Il prezzo di questo sogno? Si guadagnava tanto, tantissimo, ma meno di quello che si sarebbe pottuto se ognuno avesse portato a casa compensi direttamente proporzionali a quello che aveva “cacciato”.
Questa è stata la crepa da cui, negli ultimi tempi, sembra essere partito il collasso del sistema. Man mano che i business lawyer hanno cominciato a misurare il proprio successo parametrandolo a quello dei banchieri, i detrattori sono cresciuti. Il lockstep in purezza è diventato più raro di una bottiglia di Kolliniatiko del Peloponneso e gli studi che ad esso e al suo modello culturale avevano cercato di restare avvinghiati, si sono trovati costretti a immaginare versioni modificate, riviste e corrette di quel modello che, però, alla lunga nulla ha potuto contro l’affermarsi di nuovi paradigmi fondati sulla esasperazione del merito e la massimizzazione delle performance dei singoli.

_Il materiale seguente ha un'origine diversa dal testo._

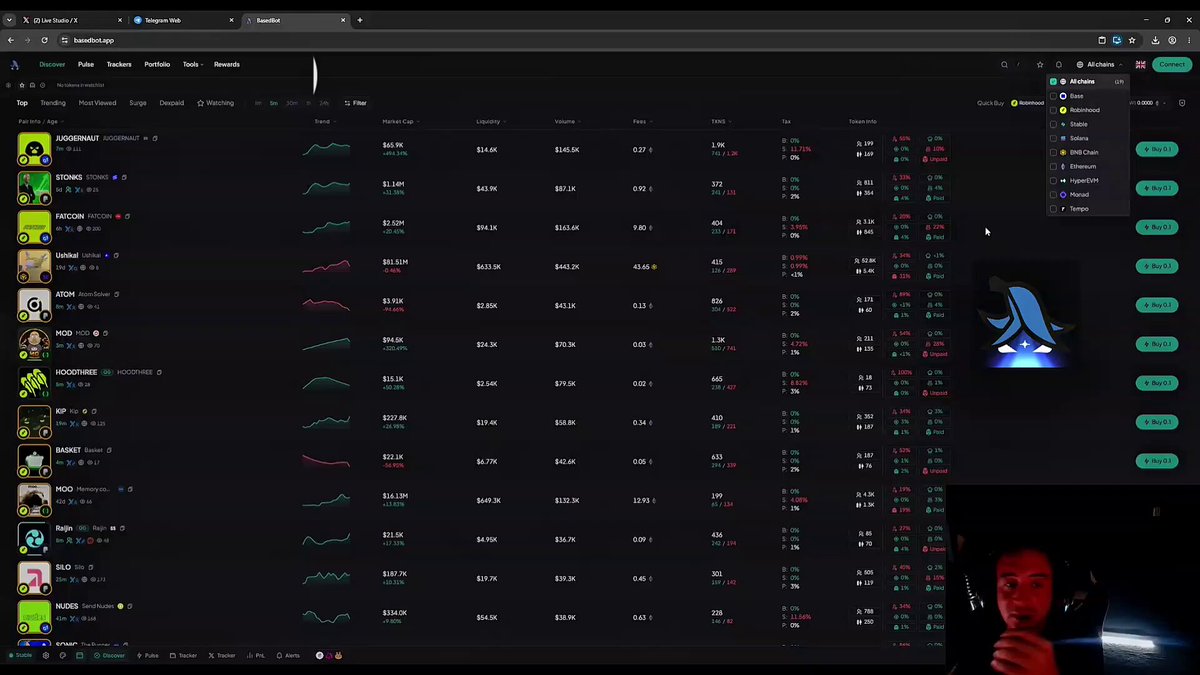Uncheck the All chains checkbox
1200x675 pixels.
(1053, 81)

Tanto che persino i baluardi internazionali del lockstep, leggende legali come Cravath, Davis Polk o Claeary Gottlieb, negli ultimi anni hanno deciso di chiudere quella pagina della loro storia, lasciando solo poche altre grandi realtà (come Wachtell o Slaughter and May) a resistere in nome della sua perpetuazione.

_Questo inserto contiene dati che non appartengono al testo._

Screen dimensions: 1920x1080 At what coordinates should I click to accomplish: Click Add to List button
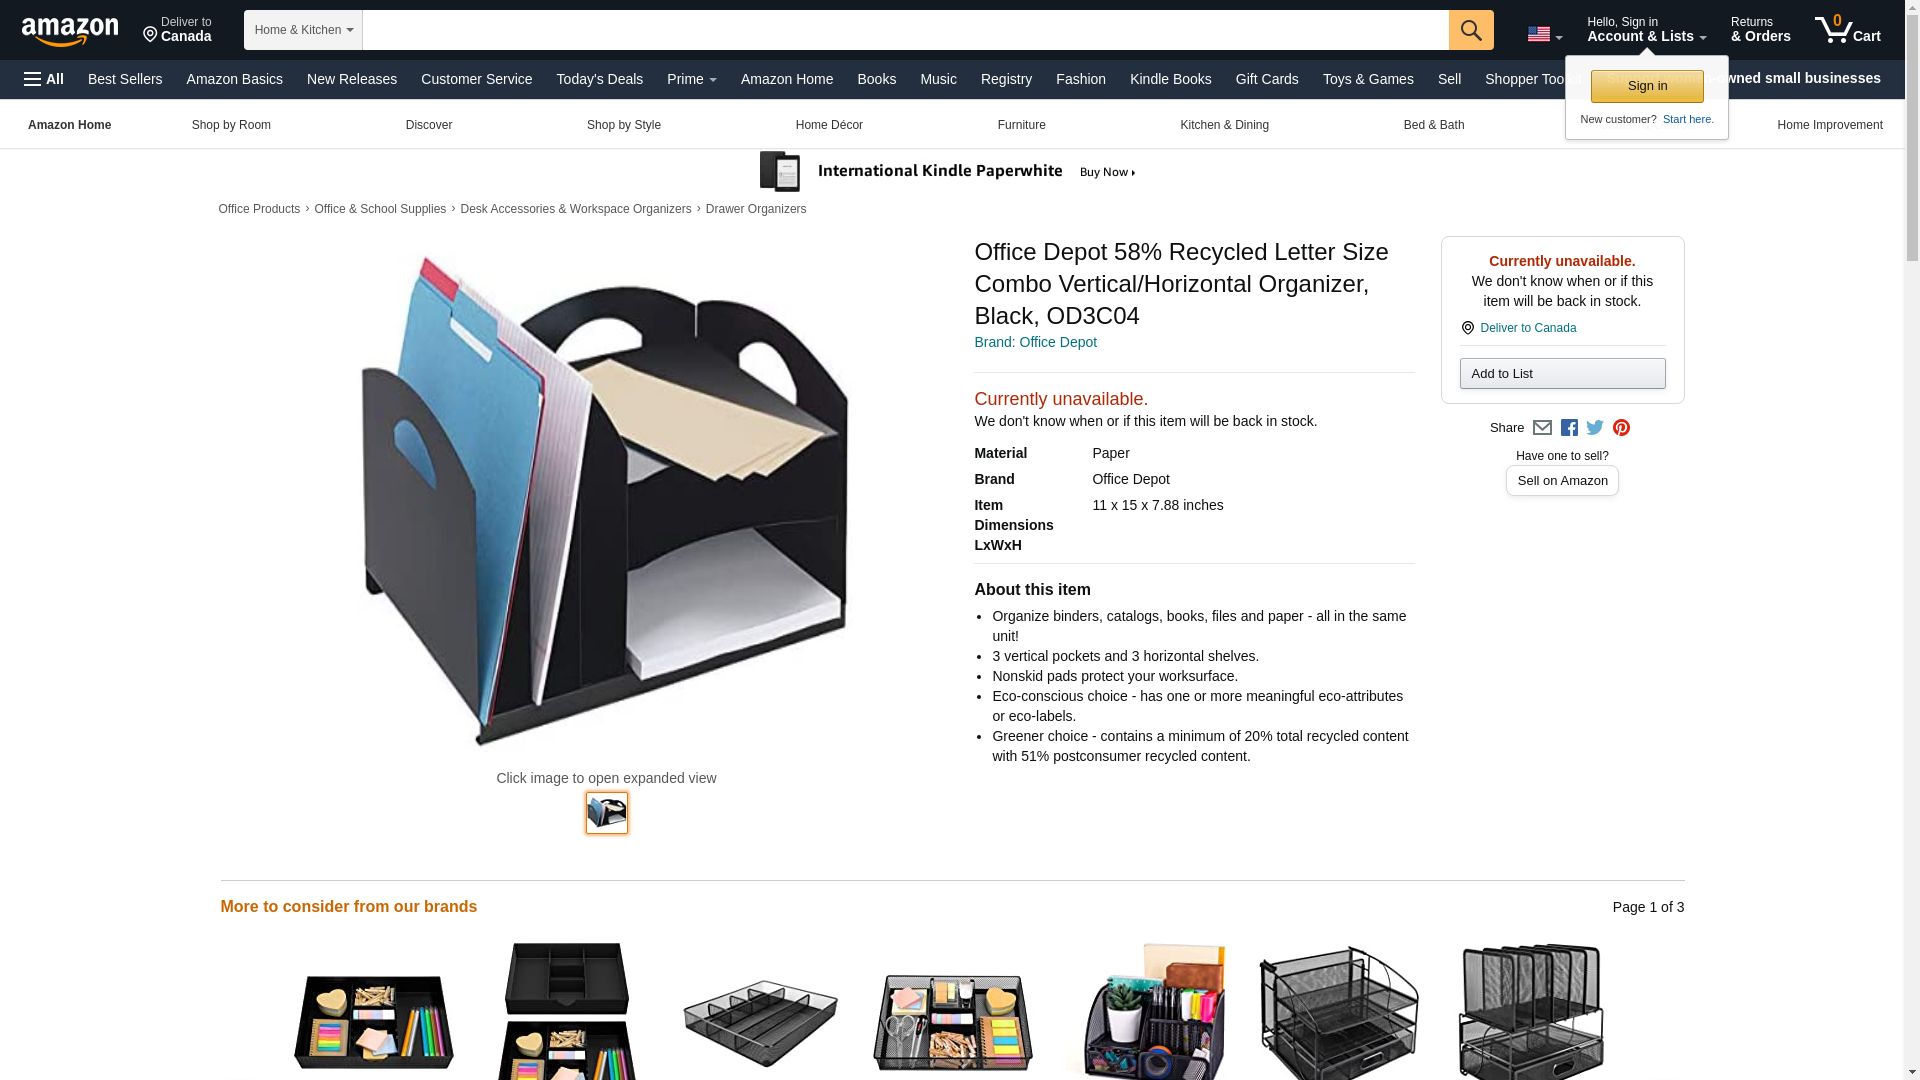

L’apice di questa svolta culturale è coinciso con la deflagrazione della guerra dei talenti avviata da alcuni grossi studi internazionali che hanno trascinato nel valzer dei lateral hire, soci (un tempo inarrivabili, immuni a qualsiasi canto di sirena) provenienti da strutture vincolate dal lockstep. Il settore è stato gettato nello scompiglio da queste intese raggiunte attaccando il punto debole dei concorrenti e chiuse, ovviamente, a suon di milioni. Si pensi alle pagine e pagine che nel 2018 sono state dedicate non solo dalle testate di settore ma anche dai colossi dell’informazione internazionale come il New York Times al lateral hire di Sandra Goldstein passata da Cravath a Kirkland & Ellis con un “ingaggio” da 11 milioni di dollari all’anno, come direbbero i cronisti sportivi. Poi, i casi e i nomi entrati in questa scia di cambi di poltrone si sono moltiplicati esponenzialmente inducendo sempre più organizzazioni a rivedere i principi su cui avevano fondato i loro patti associativi. Che poi ha voluto dire, rivedere la propria visione del mondo e la narrazione condivisa tra soci per decenni. Mi hanno raccontato di riunioni con partner in lacrime, sconvolti come bambini messi di fronte all’inesistenza di Santa Claus. Reazioni estreme, ma comprensibili, di chi improvvisamente ha capito che il proprio lavoro non può valere oro solo perché partorito sotto il tetto di una grande istituzione forense, ma che serve dimostrare sul campo la propria rilevanza, in qualità di giurista e come componente attivo di una struttura che, comunque, per reggersi ha bisogno di macinare ricavi e soprattutto utili per l’organizzazione.
Ma davvero il legal business oggi, e soprattutto nel prossimo futuro, è destinato a ridursi solo a una questione di soldi?
Quando Yahoo Finance ha affrontato l’elefante nella stanza con l’avvocata Goldstein lei ha (prevedibilmente) risposto di no. E come molti, in questi casi, ha parlato di progetto, investimenti e visione: è stata convinta dalla prospettiva che il nuovo studio le offriva e che l’ha convinta sul piano professionale. La verità, forse, sta nel mezzo. Ma come molti sostengono, il denaro è un collante che esaurisce molto rapidamente il suo effetto. Al momento, soprattutto nelle grandi piazze finanziarie (dove il private equity ha davvero influito tanto sul cambio dei giochi) la battaglia per i talenti sembra volgere a favore di chi non ha remore a pagare più di un ceo i propri (o gli altrui) avvocati da cento milioni di dollari. Una domanda, però, rimane alla fine della golden age del lockstep: fino a quando, tutto ciò rimarrà sostenibile?